No obstante, Fianamail al parecer sabía que, para cumplir la ley, antes debía confesar.
– ¿Negáis admitir la culpa incluso en este momento? Estáis a punto de encontraros cara a cara con Dios Todopoderoso para responder de vuestra culpa.
Eadulf se dio cuenta de que, pese a la inminencia de la muerte, estaba sonriendo, si bien era una reacción instintiva.
– En tal caso -dijo-, Él sabrá que no soy culpable. Recordad, Fianamail, rey de Laigin, que Morann, brehon y filósofo de vuestro país, dijo que la muerte todo lo anula… salvo la verdad.
Oyó el suspiro exasperado de Fianamail y, al instante, notó que la soga se tensaba alrededor del cuello al caer la banqueta al suelo de una patada.
El obispo Forbassach y sus prisioneros habían llegado a Fearna. Los llevaron directamente al patio de la abadía, les ordenaron que desmontaran y los acompañaron a la capilla bajo vigilancia. Sor Étromma reaccionó a la llegada de Fial con cierta estupefacción. La rechtaire se encargó de la niña y se la llevó, supuestamente para que alguien la atendiera.

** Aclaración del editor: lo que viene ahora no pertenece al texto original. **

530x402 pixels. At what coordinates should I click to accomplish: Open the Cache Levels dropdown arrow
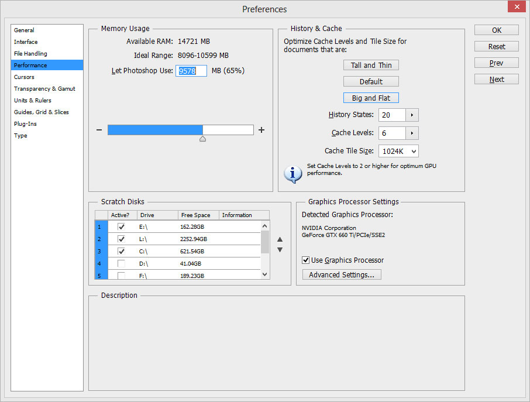(413, 133)
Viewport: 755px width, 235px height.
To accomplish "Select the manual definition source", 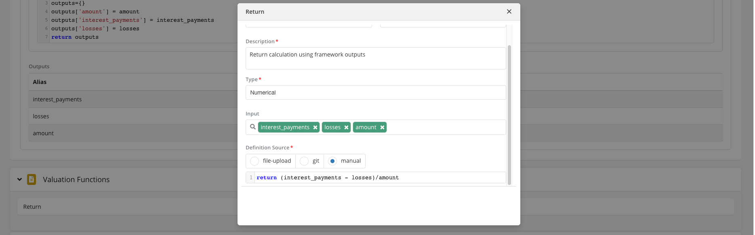I will tap(332, 161).
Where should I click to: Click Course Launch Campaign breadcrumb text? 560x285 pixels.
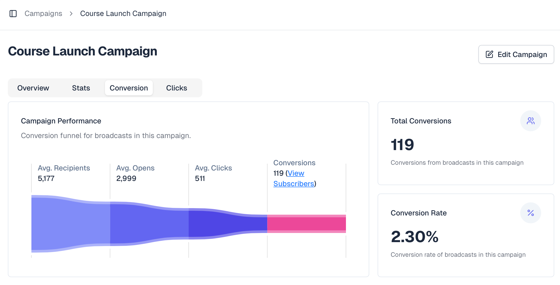[x=123, y=14]
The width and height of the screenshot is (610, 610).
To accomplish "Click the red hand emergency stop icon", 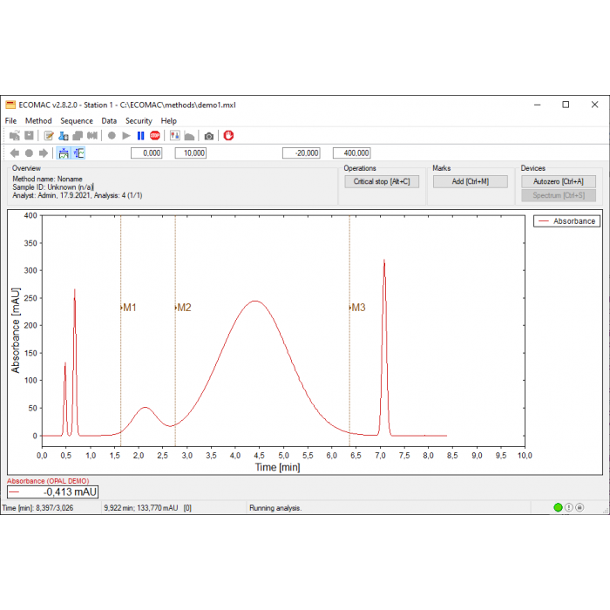I will point(229,136).
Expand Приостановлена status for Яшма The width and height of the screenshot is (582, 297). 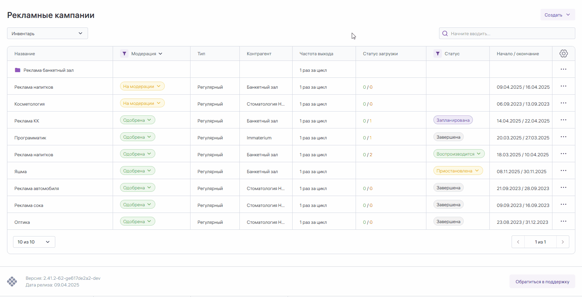pos(458,171)
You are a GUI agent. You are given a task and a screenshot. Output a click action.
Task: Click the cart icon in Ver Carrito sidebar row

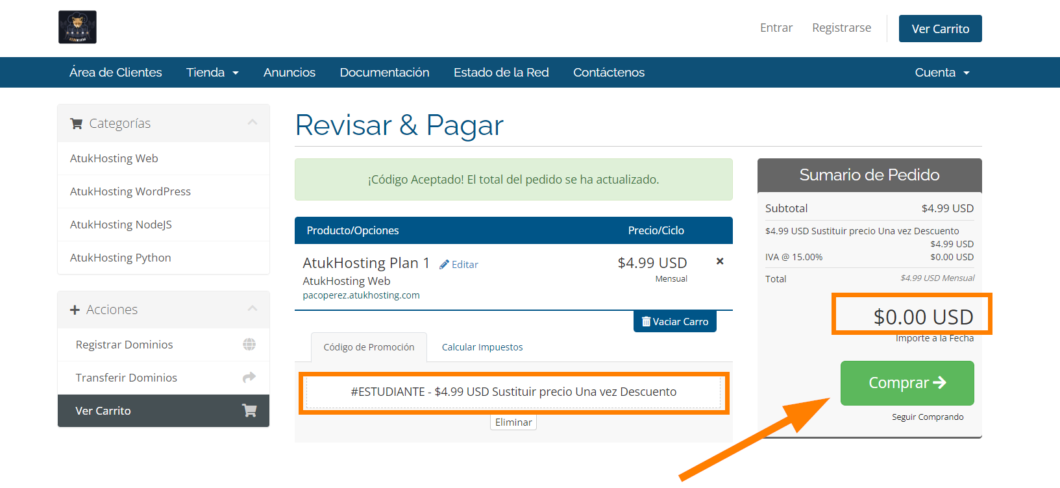point(249,411)
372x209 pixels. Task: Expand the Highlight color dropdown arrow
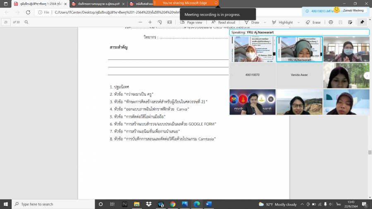click(x=298, y=22)
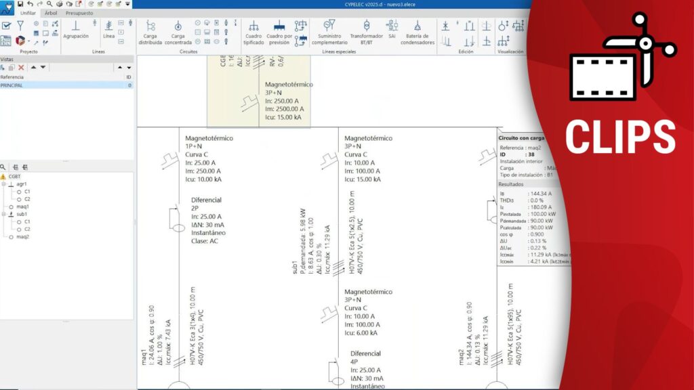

Fidelma, Coba, Dego y Enda estaban frente al obispo Forbassach, que los miraba con un humor de perros.
– Bien, Forbassach -dijo Fidelma-. ¿Estáis dispuesto a escucharme? ¿Me permitiréis proseguir con los argumentos que estaba presentando en el salón de Coba?

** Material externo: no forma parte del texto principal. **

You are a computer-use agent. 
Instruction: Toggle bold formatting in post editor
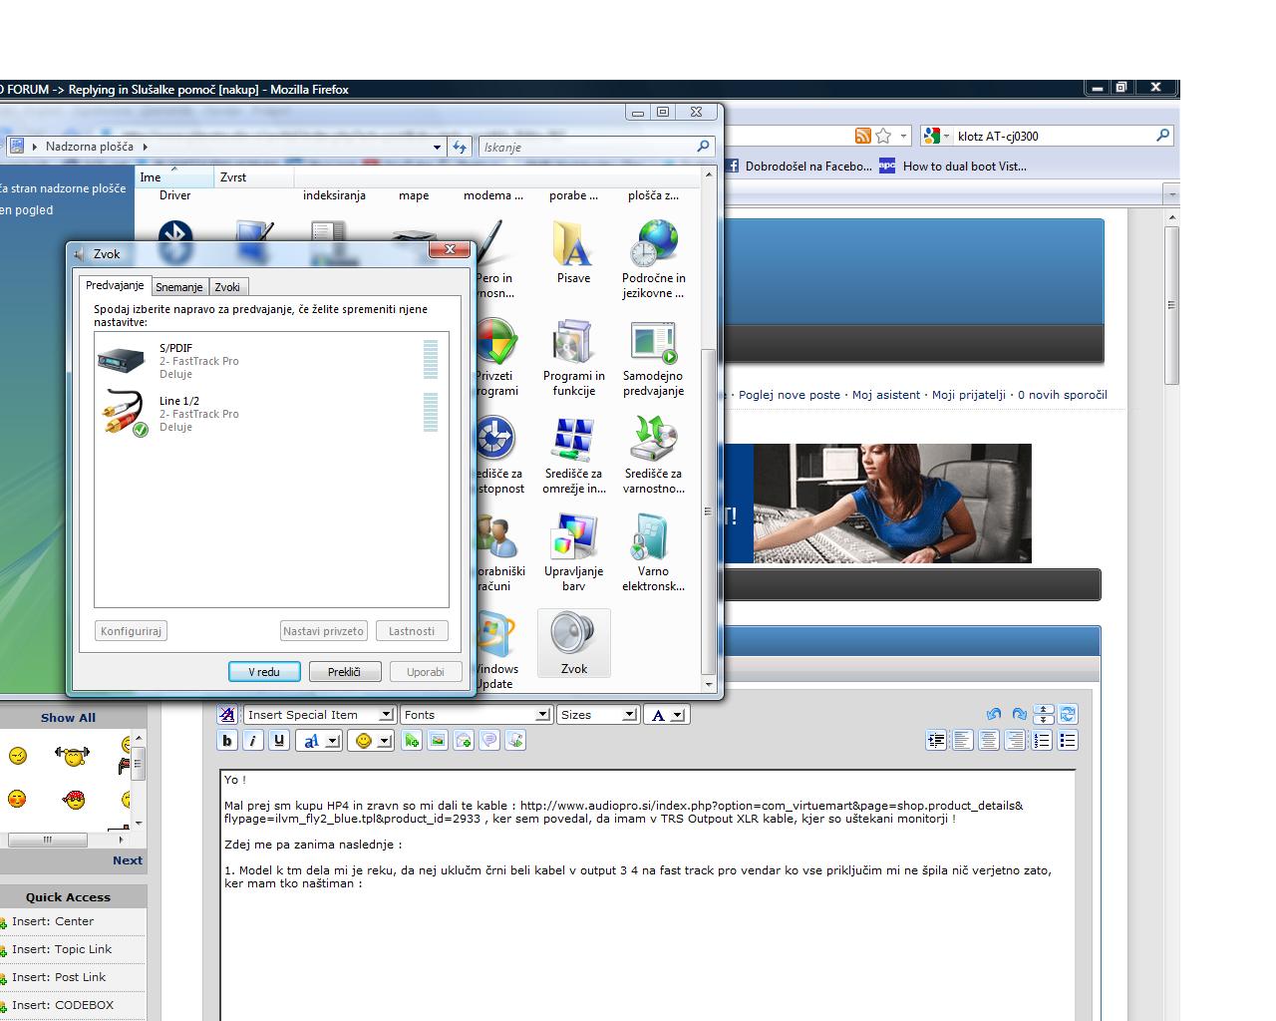point(227,741)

Un gesto de satisfacción se adueñó de su rostro y le respondió:
– Sois astuta como un zorro, Fidelma de Cashel. No, no permitiré que sigáis difundiendo más mentiras. Durante el trayecto, la abadesa Fainder me ha explicado qué intentáis hacer. Pretendéis difamar esta abadía, difamar a la abadesa y ensuciar la ley de Laigin. No os saldréis con la vuestra.
– Forbassach, o bien sois necio o bien culpable de estos delitos -respondió Fidelma en un tono ecuánime-. Bien que los estáis acrecentando con esta situación, o bien sois culpable por implicación en ellos. No veo otra explicación para vuestra estupidez.